• **GOAL A**:
Answer these questions about the canning essay, one per line:
(i) How many quarts of tomato juice did the writer can that summer?
(ii) What size and kind of TV did the writer watch the hearings on?
(iii) What did the writer use to place the sterilized lids on the jars?

Politics and canned tomatoes

During the summer of 1973—while I canned fifty quarts of tomatoes, fifty quarts of tomato juice, and twelve pints of catsup (not to motion the green beans and corn)—less than two hundred miles away Men in Power were asking what did Nixon know and when did he know it. Toiling in my narrow kitchen—with its five feet of counter space, a Youngstown metal sink, and an ancient four-burner electric stove—I devotedly followed the Senate Watergate Hearings on a fifteen-inch black and white TV. I wanted answers too.

Frequently I’d interrupt the flow of work to wipe my sweating forehead with the tail of my sleeveless blouse. Operating all at once, the four stove burners rivaled a Bessemer in emitting BTUs. Two blue and white speckled enamel canners occupied two burners; on another a tea kettle maintained a low whistle. On the fourth burner a pan of water boiled.

As Tom Daschel posed questions to men who swore to tell the truth, the whole truth, and nothing but the truth, I prepared tomatoes for easy pealing, briefly immersing them in the pan of boiling water. Nixon was in hot water too, and everyone knew him to be a sweating man, even when he sat in the air-conditioned Oval Office, signing his now besmirched name. Had he been in my kitchen the heat would have convinced him he was in hell.

While H.R. Haldeman scalded the truth, I stuffed whole tomatoes into quart Mason jars, which I filled to the top with boiling water from the tea kettle. From a sauce pan resting on the sink drain, I lifted sterilized lids, placed them on the jars with tongs, then screwed on the metal rings. The whole country was getting screwed, I thought.

• **GOAL B**: Give the rows from the line with "Click the Obere Str. 57 address" up to and including the last line of the rows as a JSON list of strings, one string per line, leaving out blank lines.

• **Element and text location data**:
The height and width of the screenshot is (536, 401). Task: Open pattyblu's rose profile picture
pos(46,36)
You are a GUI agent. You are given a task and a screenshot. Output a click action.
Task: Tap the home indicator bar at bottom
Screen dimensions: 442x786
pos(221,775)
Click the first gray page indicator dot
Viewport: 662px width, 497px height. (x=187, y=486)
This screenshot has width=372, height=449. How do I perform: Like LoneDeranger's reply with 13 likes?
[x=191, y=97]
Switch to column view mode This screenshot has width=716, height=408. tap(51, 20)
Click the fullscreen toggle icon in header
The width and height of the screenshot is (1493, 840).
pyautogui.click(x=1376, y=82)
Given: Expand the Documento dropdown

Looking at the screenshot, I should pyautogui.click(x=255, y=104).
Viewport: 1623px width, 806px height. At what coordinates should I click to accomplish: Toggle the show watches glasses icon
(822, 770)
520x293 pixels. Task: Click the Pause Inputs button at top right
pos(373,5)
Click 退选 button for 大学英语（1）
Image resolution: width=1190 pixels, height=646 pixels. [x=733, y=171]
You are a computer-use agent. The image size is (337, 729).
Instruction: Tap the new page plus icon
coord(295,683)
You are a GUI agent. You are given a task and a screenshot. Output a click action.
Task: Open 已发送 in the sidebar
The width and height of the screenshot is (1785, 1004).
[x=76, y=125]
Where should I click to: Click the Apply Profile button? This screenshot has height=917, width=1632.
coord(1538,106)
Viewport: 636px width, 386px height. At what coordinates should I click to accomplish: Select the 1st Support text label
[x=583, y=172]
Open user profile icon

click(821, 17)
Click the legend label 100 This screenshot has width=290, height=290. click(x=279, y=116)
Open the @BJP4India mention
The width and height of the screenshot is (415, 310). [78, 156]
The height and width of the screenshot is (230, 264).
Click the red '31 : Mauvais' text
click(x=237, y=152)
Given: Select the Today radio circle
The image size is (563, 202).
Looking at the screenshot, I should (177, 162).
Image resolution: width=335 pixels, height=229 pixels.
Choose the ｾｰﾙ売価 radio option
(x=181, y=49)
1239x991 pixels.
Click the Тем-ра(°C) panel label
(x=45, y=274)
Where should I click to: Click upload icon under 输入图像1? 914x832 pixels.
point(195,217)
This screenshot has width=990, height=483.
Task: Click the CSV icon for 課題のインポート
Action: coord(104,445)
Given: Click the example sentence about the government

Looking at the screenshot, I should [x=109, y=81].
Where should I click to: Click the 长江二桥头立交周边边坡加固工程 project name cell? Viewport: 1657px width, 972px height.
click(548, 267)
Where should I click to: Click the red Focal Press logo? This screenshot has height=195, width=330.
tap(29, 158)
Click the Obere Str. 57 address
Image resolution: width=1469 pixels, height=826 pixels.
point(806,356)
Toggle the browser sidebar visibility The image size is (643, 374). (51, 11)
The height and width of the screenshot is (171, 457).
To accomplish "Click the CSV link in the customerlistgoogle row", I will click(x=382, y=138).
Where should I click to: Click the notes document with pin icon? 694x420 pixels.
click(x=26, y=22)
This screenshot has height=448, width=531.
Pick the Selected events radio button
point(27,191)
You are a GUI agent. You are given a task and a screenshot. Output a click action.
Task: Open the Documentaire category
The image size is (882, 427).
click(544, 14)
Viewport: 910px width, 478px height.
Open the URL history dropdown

• **COMPLETE OUTPUT A**:
(i) Fifty quarts.
(ii) A fifteen-inch black and white TV.
(iii) Tongs.

• **COMPLETE OUTPUT B**:
[
  "Click the Obere Str. 57 address",
  "Image resolution: width=1469 pixels, height=826 pixels.",
  "point(806,356)",
  "Toggle the browser sidebar visibility The image size is (643, 374). (51, 11)",
  "The height and width of the screenshot is (171, 457).",
  "To accomplish \"Click the CSV link in the customerlistgoogle row\", I will click(x=382, y=138).",
  "Where should I click to: Click the notes document with pin icon? 694x420 pixels.",
  "click(x=26, y=22)",
  "This screenshot has height=448, width=531.",
  "Pick the Selected events radio button",
  "point(27,191)",
  "You are a GUI agent. You are given a task and a screenshot. Output a click action.",
  "Task: Open the Documentaire category",
  "The image size is (882, 427).",
  "click(544, 14)",
  "Viewport: 910px width, 478px height.",
  "Open the URL history dropdown"
]